Daniel Klein writes for National Review Online about a particularly poor target for the cancel culture crowd.
The political left often invokes “race” to intimidate its opponents when arguing against them. That impetus may not be conscious, but the effect can be real.
A case in point concerns the legacy of Adam Smith, the great Scottish moral philosopher and economist.
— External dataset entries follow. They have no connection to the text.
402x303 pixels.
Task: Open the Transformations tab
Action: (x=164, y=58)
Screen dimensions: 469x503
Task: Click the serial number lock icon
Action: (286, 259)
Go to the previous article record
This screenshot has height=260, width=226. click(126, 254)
His grave and statue in Edinburgh, Scotland, are going to be considered for “reconfiguring” by the “Slavery and Colonialism Legacy Review Group,” a body appointed by the left-leaning Edinburgh City Council, according to an article in The Telegraph.
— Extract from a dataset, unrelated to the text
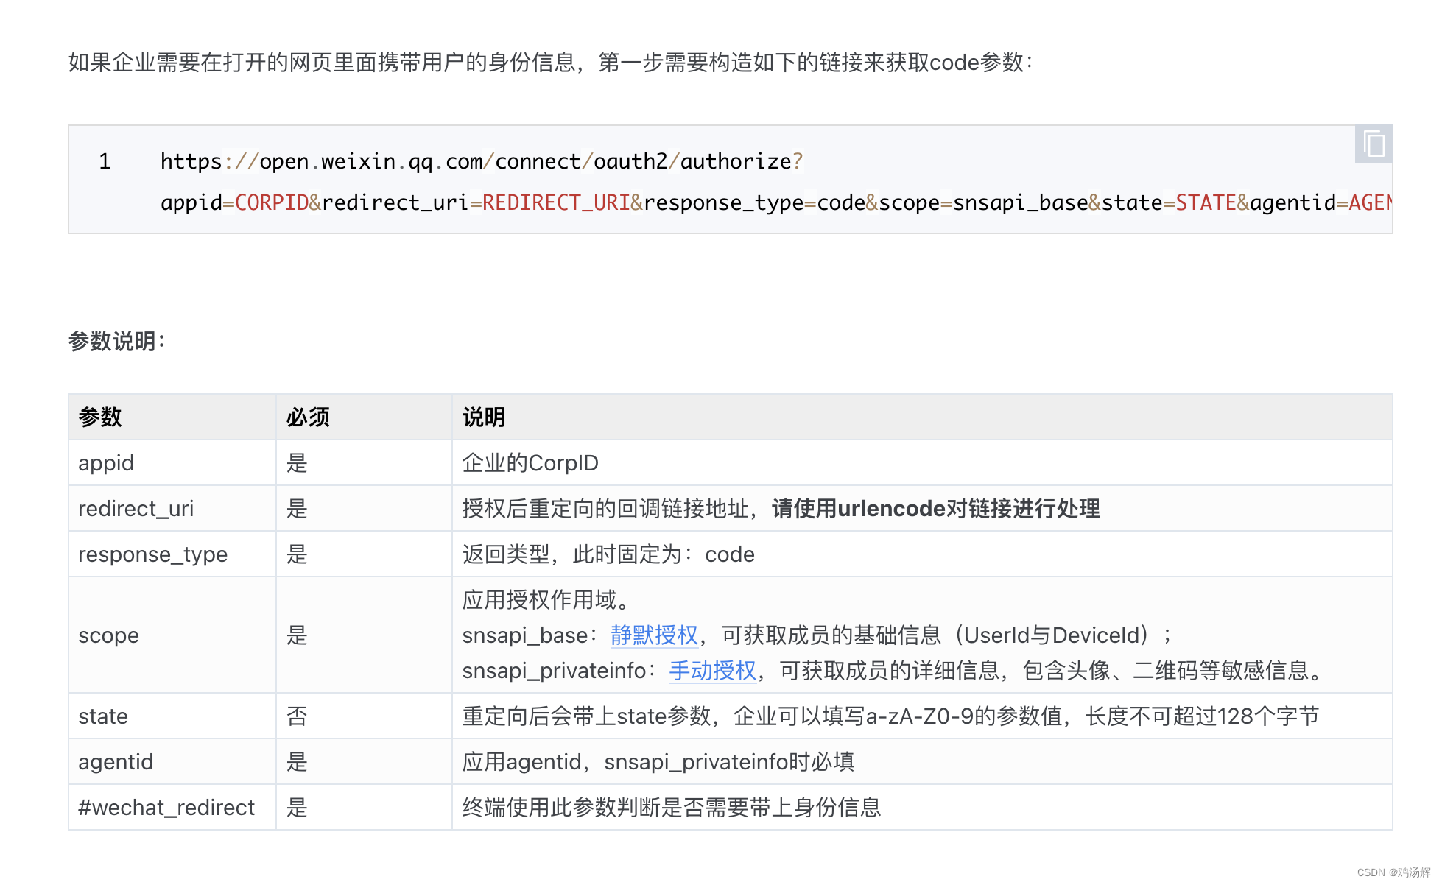Image resolution: width=1442 pixels, height=885 pixels.
Task: Click the appid=CORPID query string line
Action: [773, 202]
The article speaks of a dossier in which Smith has been “linked” to “slavery and colonialism.” Smith can be linked to slavery and colonialism only in the same way that Martin Luther, the great religious reformer, can be linked to indulgences and Martin Luther King Jr., the great civil-rights leader, can be linked to Jim Crow.
Adam Smith fulminated against the injustice of slavery in his first book, The Theory of Moral Sentiments, speaking of slave traders as the brutal and baseless refuse of the jails of Europe.
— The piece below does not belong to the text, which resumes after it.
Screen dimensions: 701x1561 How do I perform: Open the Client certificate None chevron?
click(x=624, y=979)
“There is not a negro from the coast of Africa who does not, in this respect, possess a degree of magnanimity which the soul of his sordid master is too often scarce capable of conceiving,” Smith wrote. “Fortune never exerted more cruelly her empire over mankind than when she subjected those nations of heroes to the refuse of the jails of Europe, to wretches who possess the virtues neither of the countries which they come from, nor of those which they go to, and whose levity, brutality, and baseness, so justly expose them to the contempt of the vanquished.”
Smith endorsed the contempt that victims of slavery felt for their oppressors, and led his readers to feel that contempt as well.